■ Exercise goal ■
Write out, word for word, the records between the line containing "[france_taaf.poly] (53, 144)" and the line containing "Size (Inches) (525, 553)", inclusive.

■ Raw data ■
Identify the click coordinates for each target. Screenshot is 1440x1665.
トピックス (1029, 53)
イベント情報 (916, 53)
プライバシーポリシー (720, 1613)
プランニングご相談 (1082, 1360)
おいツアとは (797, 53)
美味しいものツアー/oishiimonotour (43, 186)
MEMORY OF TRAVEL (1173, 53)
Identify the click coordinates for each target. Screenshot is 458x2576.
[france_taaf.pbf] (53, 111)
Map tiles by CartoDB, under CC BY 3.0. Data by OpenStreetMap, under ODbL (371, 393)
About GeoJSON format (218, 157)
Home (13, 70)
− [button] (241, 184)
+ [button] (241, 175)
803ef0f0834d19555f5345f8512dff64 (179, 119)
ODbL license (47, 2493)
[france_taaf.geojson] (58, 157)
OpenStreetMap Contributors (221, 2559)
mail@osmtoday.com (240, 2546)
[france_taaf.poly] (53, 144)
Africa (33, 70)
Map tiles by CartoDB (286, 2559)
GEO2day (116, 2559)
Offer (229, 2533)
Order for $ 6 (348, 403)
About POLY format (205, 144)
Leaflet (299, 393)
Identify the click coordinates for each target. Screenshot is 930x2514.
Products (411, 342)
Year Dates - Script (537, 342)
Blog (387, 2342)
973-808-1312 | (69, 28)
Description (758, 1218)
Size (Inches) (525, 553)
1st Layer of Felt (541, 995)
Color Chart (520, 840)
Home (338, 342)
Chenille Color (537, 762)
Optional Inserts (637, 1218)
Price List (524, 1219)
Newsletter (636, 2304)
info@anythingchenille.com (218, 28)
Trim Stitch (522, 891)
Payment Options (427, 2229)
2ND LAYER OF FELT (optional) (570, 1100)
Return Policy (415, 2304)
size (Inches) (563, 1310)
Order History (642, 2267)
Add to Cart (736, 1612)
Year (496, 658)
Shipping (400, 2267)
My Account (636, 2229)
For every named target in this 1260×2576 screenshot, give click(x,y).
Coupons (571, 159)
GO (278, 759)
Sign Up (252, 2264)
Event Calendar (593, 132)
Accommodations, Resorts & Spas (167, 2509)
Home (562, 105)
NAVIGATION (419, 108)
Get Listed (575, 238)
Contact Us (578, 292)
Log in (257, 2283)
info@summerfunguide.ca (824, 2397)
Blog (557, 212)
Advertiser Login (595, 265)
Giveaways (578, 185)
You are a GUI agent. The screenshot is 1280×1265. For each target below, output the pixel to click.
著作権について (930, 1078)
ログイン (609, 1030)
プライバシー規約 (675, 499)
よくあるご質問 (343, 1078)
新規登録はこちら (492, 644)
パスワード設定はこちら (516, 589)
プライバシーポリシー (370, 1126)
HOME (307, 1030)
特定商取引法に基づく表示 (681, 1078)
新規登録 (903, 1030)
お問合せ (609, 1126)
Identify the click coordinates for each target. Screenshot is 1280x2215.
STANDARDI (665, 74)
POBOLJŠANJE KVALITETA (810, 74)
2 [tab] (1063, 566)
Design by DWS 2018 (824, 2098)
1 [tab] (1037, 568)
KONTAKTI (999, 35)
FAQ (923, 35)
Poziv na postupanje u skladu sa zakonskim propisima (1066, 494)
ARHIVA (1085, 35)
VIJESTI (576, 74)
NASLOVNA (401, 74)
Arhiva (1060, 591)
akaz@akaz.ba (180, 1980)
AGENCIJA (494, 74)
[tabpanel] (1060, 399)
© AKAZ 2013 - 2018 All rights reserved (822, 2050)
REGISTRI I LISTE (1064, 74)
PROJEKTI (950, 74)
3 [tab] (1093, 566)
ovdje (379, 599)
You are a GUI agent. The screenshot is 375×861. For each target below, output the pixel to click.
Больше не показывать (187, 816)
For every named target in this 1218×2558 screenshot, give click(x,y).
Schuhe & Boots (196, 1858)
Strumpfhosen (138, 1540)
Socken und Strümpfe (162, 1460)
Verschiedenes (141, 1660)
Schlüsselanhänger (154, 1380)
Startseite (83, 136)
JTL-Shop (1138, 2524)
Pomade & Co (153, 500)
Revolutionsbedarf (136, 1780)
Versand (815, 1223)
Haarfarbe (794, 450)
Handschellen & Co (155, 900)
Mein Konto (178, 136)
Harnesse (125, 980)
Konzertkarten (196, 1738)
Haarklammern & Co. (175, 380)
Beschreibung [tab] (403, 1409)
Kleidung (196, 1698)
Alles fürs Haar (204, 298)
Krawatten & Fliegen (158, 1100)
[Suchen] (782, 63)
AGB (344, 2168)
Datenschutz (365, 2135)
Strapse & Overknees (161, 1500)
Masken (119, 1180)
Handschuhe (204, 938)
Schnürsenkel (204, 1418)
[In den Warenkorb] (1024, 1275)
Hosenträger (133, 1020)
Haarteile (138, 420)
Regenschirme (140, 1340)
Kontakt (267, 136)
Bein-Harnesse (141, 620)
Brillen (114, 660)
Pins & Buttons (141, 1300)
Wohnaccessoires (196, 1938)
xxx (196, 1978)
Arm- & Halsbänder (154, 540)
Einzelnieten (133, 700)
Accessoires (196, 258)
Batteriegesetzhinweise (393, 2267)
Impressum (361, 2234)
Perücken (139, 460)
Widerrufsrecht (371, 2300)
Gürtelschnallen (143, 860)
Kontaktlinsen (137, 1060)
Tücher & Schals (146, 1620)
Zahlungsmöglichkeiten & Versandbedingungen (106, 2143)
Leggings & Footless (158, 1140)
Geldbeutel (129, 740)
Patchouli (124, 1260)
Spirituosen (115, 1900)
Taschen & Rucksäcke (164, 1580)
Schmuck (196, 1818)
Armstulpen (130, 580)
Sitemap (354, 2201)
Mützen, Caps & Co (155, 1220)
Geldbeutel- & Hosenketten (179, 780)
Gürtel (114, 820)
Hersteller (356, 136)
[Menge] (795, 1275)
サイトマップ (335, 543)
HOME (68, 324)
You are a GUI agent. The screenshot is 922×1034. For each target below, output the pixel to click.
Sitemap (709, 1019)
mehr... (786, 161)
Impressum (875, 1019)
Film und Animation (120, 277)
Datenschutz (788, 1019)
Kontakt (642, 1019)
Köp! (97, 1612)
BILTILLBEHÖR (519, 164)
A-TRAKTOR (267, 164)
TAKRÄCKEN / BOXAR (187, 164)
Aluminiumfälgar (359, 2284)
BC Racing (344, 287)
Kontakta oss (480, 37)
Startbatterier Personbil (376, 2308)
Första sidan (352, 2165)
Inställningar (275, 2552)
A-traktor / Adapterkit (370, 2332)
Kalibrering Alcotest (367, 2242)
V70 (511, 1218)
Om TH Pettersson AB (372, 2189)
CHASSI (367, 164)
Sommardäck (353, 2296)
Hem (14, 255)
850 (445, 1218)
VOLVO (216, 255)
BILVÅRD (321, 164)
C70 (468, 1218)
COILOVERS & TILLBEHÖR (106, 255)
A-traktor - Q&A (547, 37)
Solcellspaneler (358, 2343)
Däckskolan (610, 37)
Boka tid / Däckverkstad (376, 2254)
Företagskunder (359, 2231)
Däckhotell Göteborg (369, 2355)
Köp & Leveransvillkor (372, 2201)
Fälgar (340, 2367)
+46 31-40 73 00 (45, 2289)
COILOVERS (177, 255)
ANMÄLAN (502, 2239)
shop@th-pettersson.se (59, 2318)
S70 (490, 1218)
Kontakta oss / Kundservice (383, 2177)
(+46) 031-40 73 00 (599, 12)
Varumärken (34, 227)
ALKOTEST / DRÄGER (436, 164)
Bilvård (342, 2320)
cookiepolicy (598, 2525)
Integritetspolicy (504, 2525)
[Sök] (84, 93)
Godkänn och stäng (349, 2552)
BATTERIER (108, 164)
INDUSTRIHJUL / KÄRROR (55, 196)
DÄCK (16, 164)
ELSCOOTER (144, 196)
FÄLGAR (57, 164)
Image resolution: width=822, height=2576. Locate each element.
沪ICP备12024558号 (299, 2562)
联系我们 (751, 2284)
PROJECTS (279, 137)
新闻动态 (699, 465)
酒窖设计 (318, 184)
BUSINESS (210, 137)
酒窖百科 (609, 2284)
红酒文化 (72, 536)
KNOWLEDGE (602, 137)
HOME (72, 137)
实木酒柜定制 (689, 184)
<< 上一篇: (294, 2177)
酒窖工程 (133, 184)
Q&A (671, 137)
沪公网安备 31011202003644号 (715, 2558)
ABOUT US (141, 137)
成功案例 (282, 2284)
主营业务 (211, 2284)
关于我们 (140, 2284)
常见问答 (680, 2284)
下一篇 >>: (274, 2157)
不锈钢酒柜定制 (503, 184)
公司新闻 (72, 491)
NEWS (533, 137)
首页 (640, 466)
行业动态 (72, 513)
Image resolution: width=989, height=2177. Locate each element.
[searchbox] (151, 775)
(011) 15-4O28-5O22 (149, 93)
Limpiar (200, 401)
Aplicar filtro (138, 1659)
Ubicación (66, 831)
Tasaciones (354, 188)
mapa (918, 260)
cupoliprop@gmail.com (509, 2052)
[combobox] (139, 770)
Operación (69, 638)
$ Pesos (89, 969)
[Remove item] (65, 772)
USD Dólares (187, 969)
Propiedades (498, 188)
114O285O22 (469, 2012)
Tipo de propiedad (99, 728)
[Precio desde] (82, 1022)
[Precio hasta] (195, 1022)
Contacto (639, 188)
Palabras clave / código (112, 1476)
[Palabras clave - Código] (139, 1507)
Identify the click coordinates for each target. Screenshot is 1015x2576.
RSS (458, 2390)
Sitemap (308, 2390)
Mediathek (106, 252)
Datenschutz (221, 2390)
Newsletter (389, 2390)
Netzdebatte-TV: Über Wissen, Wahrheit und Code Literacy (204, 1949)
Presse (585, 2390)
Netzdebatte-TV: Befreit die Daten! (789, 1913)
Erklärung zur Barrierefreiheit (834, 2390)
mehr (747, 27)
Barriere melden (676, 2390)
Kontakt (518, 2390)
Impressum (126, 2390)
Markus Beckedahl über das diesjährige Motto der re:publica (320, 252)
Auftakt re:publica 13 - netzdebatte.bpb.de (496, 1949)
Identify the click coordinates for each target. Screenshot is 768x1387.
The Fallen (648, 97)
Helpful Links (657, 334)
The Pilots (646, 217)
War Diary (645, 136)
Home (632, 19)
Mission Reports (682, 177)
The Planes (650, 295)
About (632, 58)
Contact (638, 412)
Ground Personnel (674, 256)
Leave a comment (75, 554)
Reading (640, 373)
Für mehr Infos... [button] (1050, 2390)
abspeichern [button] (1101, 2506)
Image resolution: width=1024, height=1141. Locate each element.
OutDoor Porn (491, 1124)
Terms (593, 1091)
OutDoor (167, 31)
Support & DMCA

■ Task solution ■
[france_taaf.poly] (53, 144)
Africa (33, 70)
Map tiles by CartoDB (286, 2559)
GEO2day (116, 2559)
Offer (229, 2533)
Order for $ 6 (348, 403)
About POLY format (205, 144)
Leaflet (299, 393)
Identify the click coordinates for each target. Screenshot is 930x2514.
Products (411, 342)
Year Dates - Script (537, 342)
Blog (387, 2342)
973-808-1312 | (69, 28)
Description (758, 1218)
Size (Inches) (525, 553)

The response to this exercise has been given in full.